TOKYO, March 23 (Reuters) - Japan's aluminium industry may see only relatively modest production disruptions from power outages in eastern Japan after this month's devastating earthquake, since much of its capacity is in the undamaged west, but demand could shrink from key customers in harder-hit sectors such as autos.
The regions subject to power blackouts by Tokyo Electric Power Co , which lost about 20 percent of its operating thermal and nuclear power generation in the March 11 disaster, produce an estimated 500,000 to 550,000 tonnes of rolled aluminium products a year, an official of the Japan Aluminium Association said.
That is barely one-fourth of the nationwide total of about 2 million tonnes, he added.
The Tokyo area utility is conducting rolling blackouts and is unlikely to get enough power back online to meet its usual levels of peak demand in the summer.
Companies with aluminium facilities in the affected area include Kobe Steel , Furukawa-Sky Aluminum Corp and Showa Denko K.K. .
"The blackouts have forced us to cut back production levels slightly, but there has been no major impact so far," said an official at one of the companies affected by the power outages.

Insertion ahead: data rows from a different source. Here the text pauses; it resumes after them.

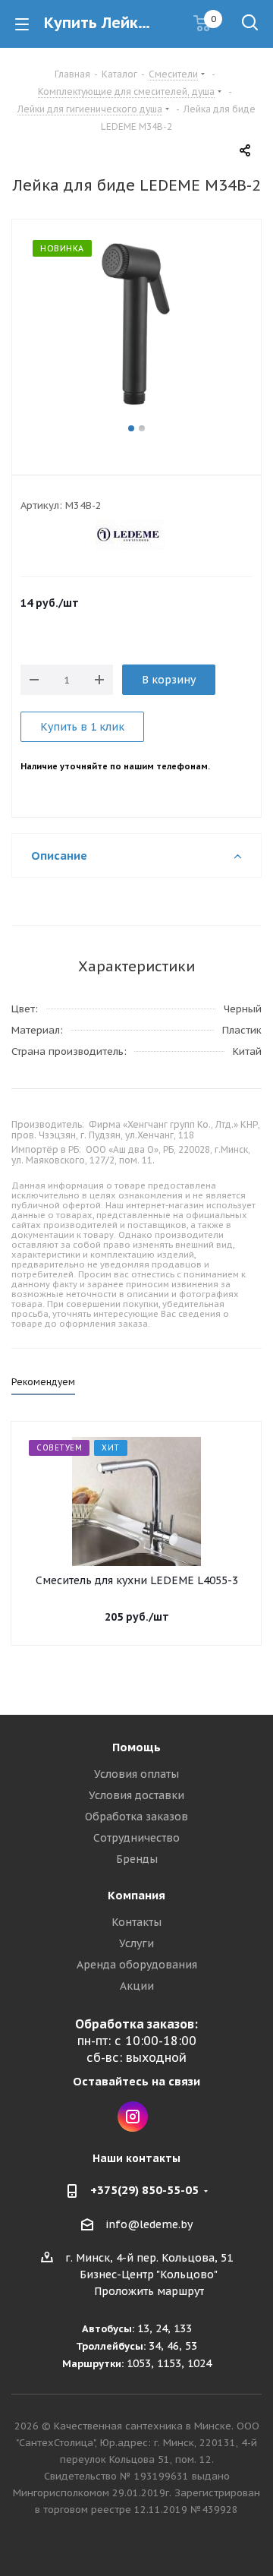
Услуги (136, 1943)
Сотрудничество (136, 1838)
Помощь (136, 1747)
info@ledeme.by (149, 2224)
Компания (136, 1895)
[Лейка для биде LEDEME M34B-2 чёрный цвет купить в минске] (136, 329)
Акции (137, 1986)
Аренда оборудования (137, 1964)
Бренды (137, 1859)
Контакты (136, 1922)
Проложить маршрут (149, 2291)
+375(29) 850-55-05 (144, 2190)
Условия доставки (136, 1795)
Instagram (133, 2116)
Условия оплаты (136, 1774)
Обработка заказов (136, 1816)
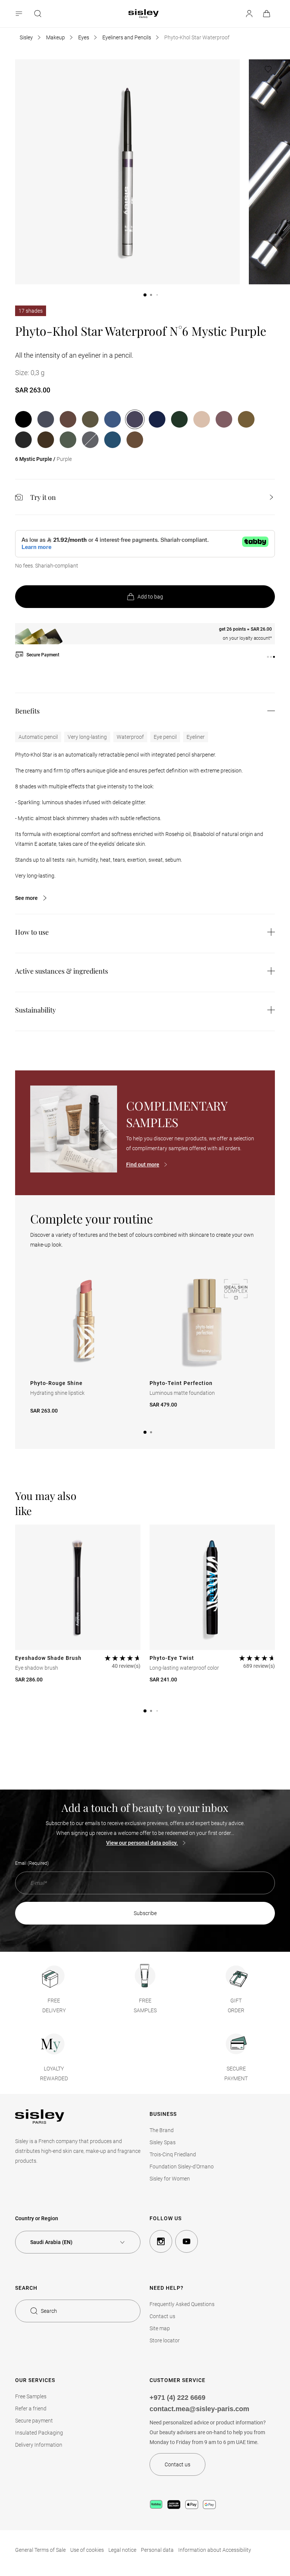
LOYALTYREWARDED (54, 2073)
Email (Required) (32, 1863)
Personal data (157, 2550)
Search (49, 2311)
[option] (23, 419)
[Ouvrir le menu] (19, 13)
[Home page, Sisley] (143, 13)
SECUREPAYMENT (236, 2073)
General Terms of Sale (40, 2550)
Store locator (165, 2340)
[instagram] (161, 2241)
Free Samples (30, 2396)
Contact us (162, 2316)
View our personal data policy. (142, 1843)
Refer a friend (30, 2408)
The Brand (162, 2130)
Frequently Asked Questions (182, 2304)
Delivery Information (38, 2445)
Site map (160, 2328)
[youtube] (186, 2241)
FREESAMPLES (145, 2005)
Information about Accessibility (214, 2550)
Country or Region (36, 2218)
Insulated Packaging (39, 2433)
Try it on (43, 497)
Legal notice (122, 2550)
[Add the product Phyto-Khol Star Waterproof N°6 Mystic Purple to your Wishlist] (268, 69)
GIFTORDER (236, 2005)
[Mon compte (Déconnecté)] (249, 13)
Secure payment (34, 2421)
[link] (267, 13)
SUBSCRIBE (145, 1913)
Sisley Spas (163, 2142)
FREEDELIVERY (54, 2005)
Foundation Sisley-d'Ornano (182, 2166)
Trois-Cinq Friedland (173, 2154)
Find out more (142, 1165)
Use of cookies (87, 2550)
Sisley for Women (170, 2179)
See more (26, 898)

"Currently, we are expecting a slight dip in production for next month as automakers have shut their factories."
Toyota Motor Corp has suspended production at all of its domestic assembly plants at least through March 26, for an estimated production loss of 140,000 vehicles.

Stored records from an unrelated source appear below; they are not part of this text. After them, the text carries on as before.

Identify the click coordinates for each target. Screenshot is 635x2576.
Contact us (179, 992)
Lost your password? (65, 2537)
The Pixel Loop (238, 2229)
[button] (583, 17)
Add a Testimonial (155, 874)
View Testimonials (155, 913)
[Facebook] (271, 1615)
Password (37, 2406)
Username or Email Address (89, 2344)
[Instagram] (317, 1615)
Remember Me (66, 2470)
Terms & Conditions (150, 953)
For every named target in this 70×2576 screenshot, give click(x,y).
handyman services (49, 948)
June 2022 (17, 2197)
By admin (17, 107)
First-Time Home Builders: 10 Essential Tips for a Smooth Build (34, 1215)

Adding in Japan's other top-three vehicle makers, Nissan Motor Co and Honda Motor Co , the total could reach 200,000 vehicles, the Nikkei newspaper said.
Unlike steel or copper, few mainstay aluminium facilities are located in the quake-hit region, although the lack of a consistent power supply poses a risk to production.
"The rolling blackouts have a much greater impact than the quake itself and member companies are concerned about the potential damage to their production," said the Japan Aluminium Association official.
"An intermittent blackout is a problem as it stops the entire aluminium production line for the whole day, disrupting the production process," the official said.
The impact of unstable electricity supplies could be limited, however, as facilities subject to blackouts may not have been running at full capacity at the time of the quake, industry officials said.
Facilities in west Japan remain operational and supported by economic activities unaffected by the quake, while Japan's fragmented electric power network will shield utilities in that region, as it makes it impossible for them to share a significant amount of power with eastern Japan.
While near-term demand for aluminium is expected to be slack, with many manufacturers suspending operations, suppliers have stuck to their shipment plans and are flexible about volume adjustments, traders said.
"Automakers have halted production but there is demand in western Japan and for exports," said an official at a trading firm. "We have no plan to cut supply volumes or skip shipments."
There are concerns about transportation infrastructure, which could affect deliveries even if production lines are unaffected, industry officials said.
"Priority in sending materials to the quake-damaged areas, rising fuel costs due to demand in these areas, and a delay in reconstruction of traffic networks around northern Japan could affect deliveries of products longer-term," an end-user said.
Shipments of primary aluminium are largely unaffected, as major ports south of Tokyo have remained fully operational.
About 100,000 tonnes of Russian aluminium per year is shipped to Hitachinaka port in Ibaraki Prefecture, which was damaged by the quake, but that is only a small portion of Japan's 2 million tonnes of annual imports, the industry group official said.